Hi Kafka Community,
I'd like to start a discussion on KIP-1173: Connect Storage Topics Sharing
Across Clusters
<https://cwiki.apache.org/confluence/display/KAFKA/KIP-1173%3A+Connect+Storage+Topics+Sharing+Across+Clusters>
.
The primary motivation for writing this KIP and proposing this enhancement
came from the operational overhead associated with the creation of
*three storage topics every time when spinning up a new Kafka Connect
Cluster. *While each cluster only requires *three topics*, their cumulative
impact grows significantly as more kafka connect clusters are deployed
not only operationally but also but also from the management, monitoring
and cleaning perspective.
This also makes it very hard to provision the Kafka Connect Clusters on
demand even if operating on the same Kafka Cluster.
But as these topics have very light traffic and are compacted, instead of
provisioning dedicated topics for every cluster, Kafka Connect
clusters can *share
internal topics* across multiple deployments. This brings *immediate
benefits*:
- *Drastically Reduces Topic Proliferation* – Eliminates unnecessary
topic creation.
- *Faster Kafka Connect Cluster Deployment* – No waiting for new topic
provisioning.
- *Large Enterprises with Multiple Teams Using Kafka Connect*
- *Scenario:* In large organisations, multiple teams manage
different *Kafka Connect clusters* for various data pipelines.
- *Benefit:* Instead of waiting for new *internal topics* to be
provisioned each time a new cluster is deployed, teams can
*immediately
start* using pre-existing shared topics, reducing lead time and
improving efficiency.
- *Cloud-Native & Kubernetes-Based Deployments*
- *Scenario:* Many organisations deploy Kafka Connect in
*containerised
environments* (e.g., Kubernetes), where clusters are
frequently *scaled
up/down* or *recreated* dynamically.

§ **PROBLEMS AND TASKS**
(A) From the KIP-1173 discussion post, reproduce word for word the passage that begins with "This also makes" and ends with "various data pipelines.".
(B) Pick up the KIP-1173 discussion post on sharing Connect storage topics across clusters right after its final line and keep writing it.

§ **Element lookup records**

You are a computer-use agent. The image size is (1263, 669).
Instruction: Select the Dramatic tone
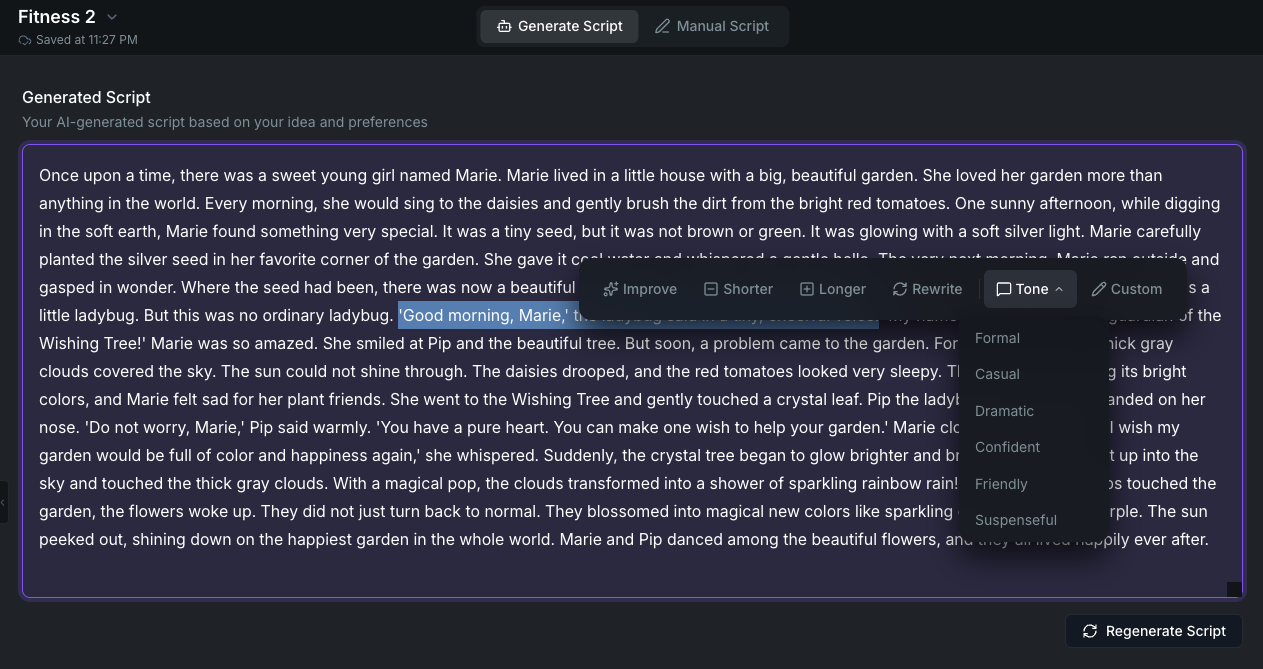1004,411
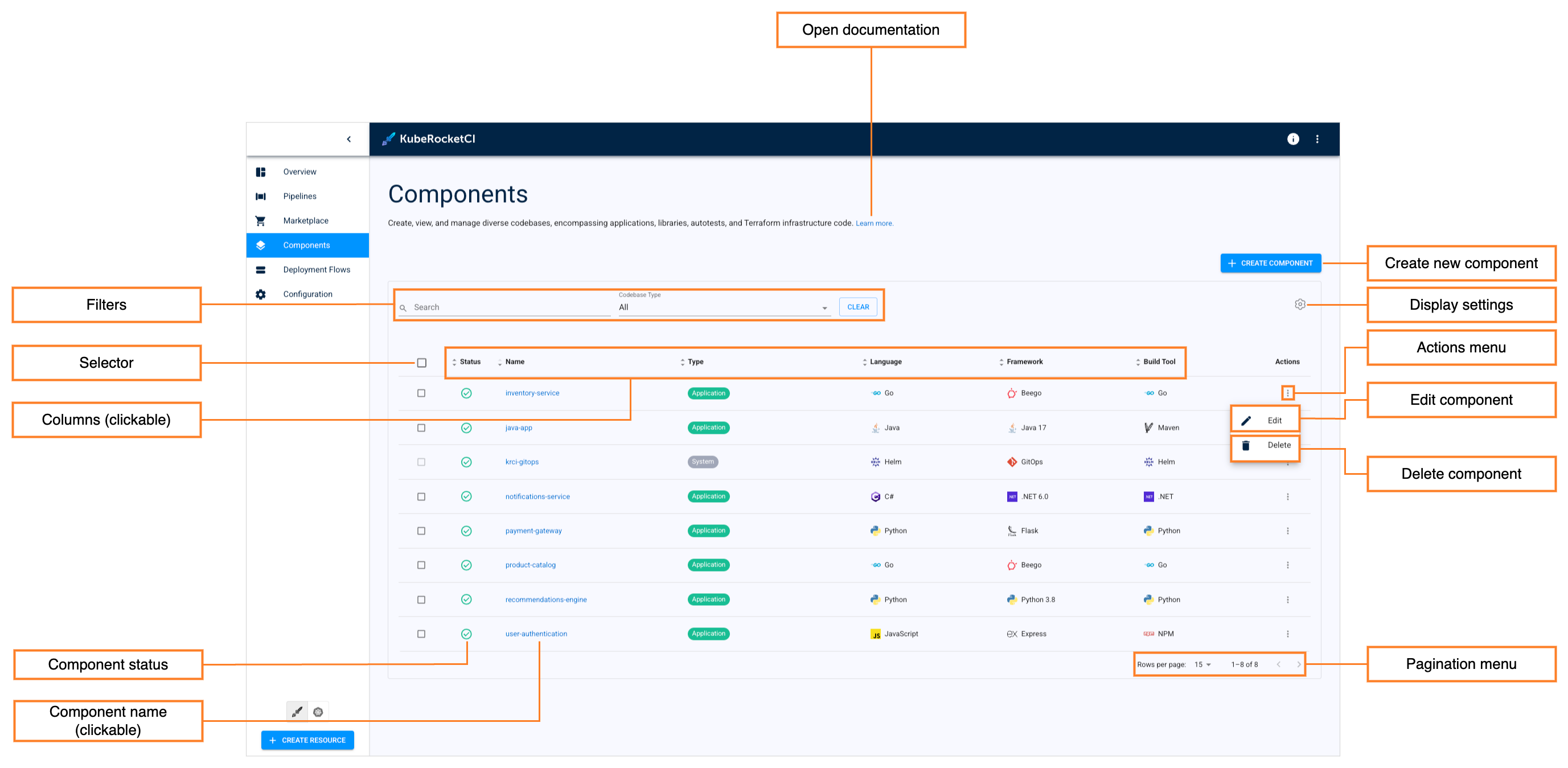Click the info icon in header
This screenshot has width=1568, height=768.
point(1293,139)
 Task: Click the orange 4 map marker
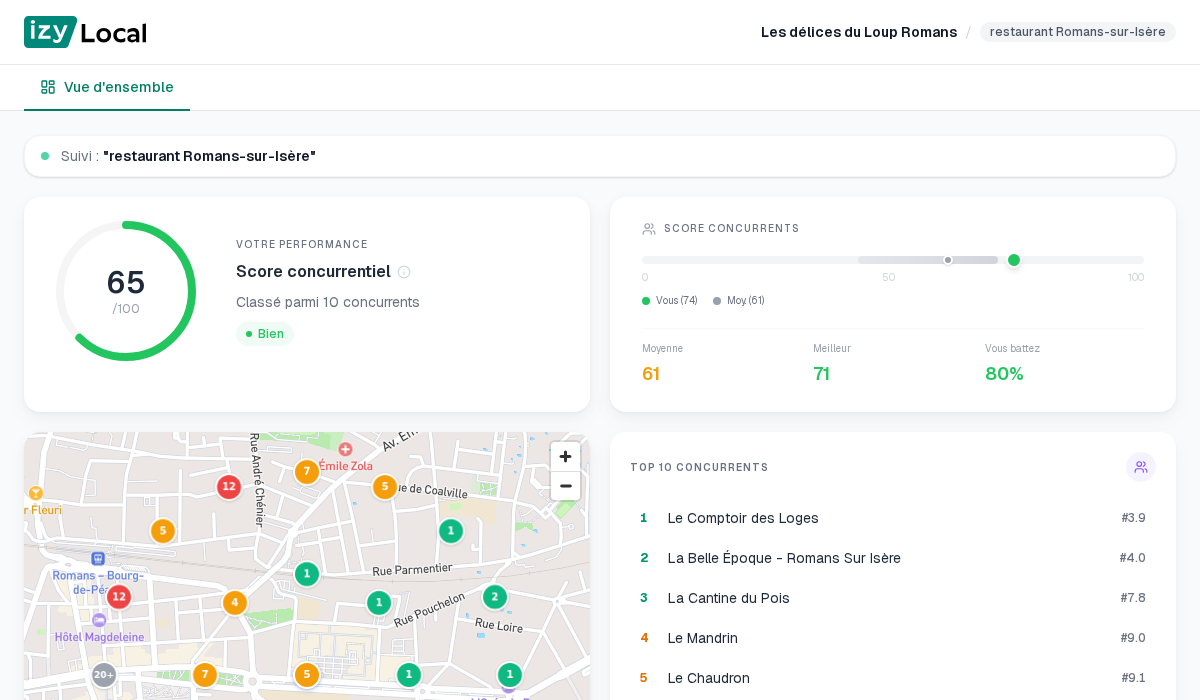pyautogui.click(x=235, y=603)
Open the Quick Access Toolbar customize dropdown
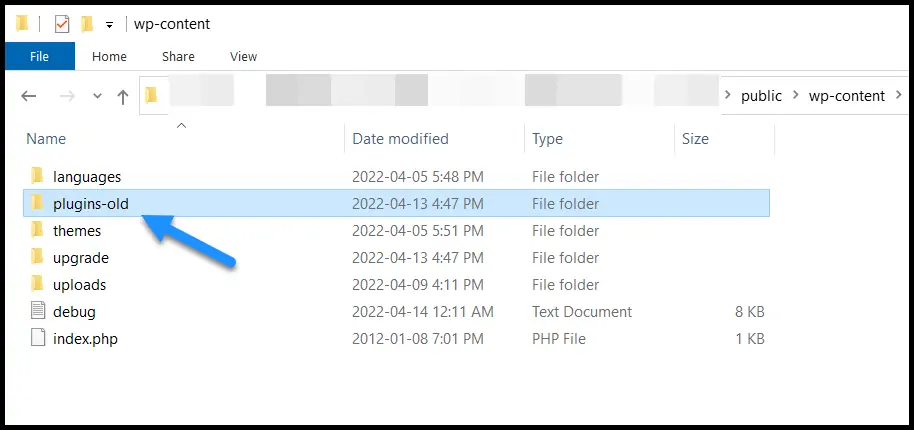Viewport: 914px width, 430px height. pos(109,24)
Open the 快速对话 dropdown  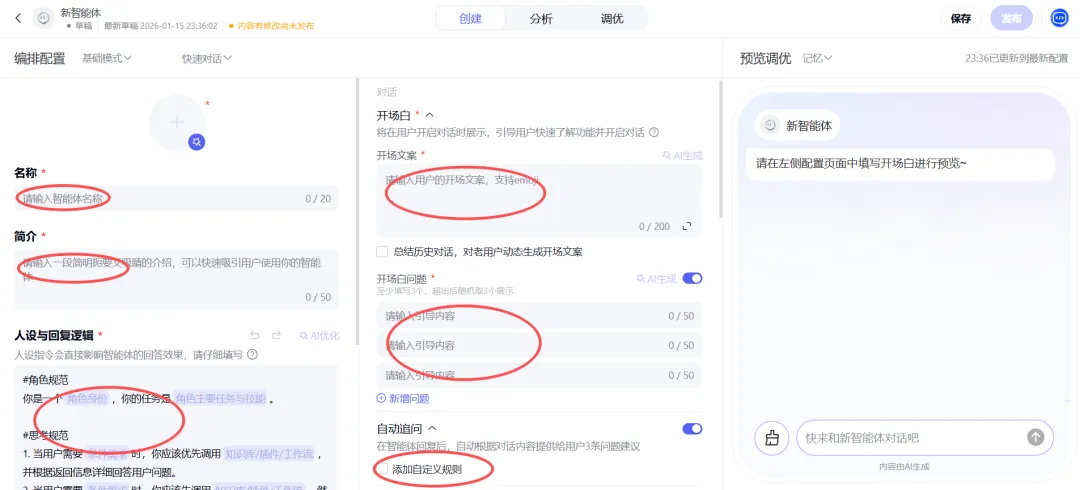207,58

§ **ANSWERS FOR THIS EXERCISE**
(A)
This also makes it very hard to provision the Kafka Connect Clusters on
demand even if operating on the same Kafka Cluster.
But as these topics have very light traffic and are compacted, instead of
provisioning dedicated topics for every cluster, Kafka Connect
clusters can *share
internal topics* across multiple deployments. This brings *immediate
benefits*:
- *Drastically Reduces Topic Proliferation* – Eliminates unnecessary
topic creation.
- *Faster Kafka Connect Cluster Deployment* – No waiting for new topic
provisioning.
- *Large Enterprises with Multiple Teams Using Kafka Connect*
- *Scenario:* In large organisations, multiple teams manage
different *Kafka Connect clusters* for various data pipelines.

(B)
- *Benefit:* Since internal topics are already available, new
clusters can *spin up instantly*, without waiting for *topic
provisioning* or *Kafka ACL approvals*.
- How this will help different organisations:
- *Lower Operational Load* – Reduces disk-intensive cleanup operations.
- Broker resource utilization is expected to decrease by
approximately 20%, primarily due to reduced partition count and metadata
overhead. This optimization can enable further cluster downscaling,
contributing directly to lower infrastructure costs (e.g., fewer brokers,
reduced EBS storage footprint, and lower I/O throughput).
- Administrative overhead and monitoring complexity are projected to
reduce by 30%, due to:
- Fewer topics to configure, monitor, and apply
retention/compaction policies to.
- Reduced rebalancing operations during cluster scale-in or
scale-out events.
- *Simplified Management* – Less overhead in monitoring and
maintaining internal topics.
More details on this can be found inside this KIP.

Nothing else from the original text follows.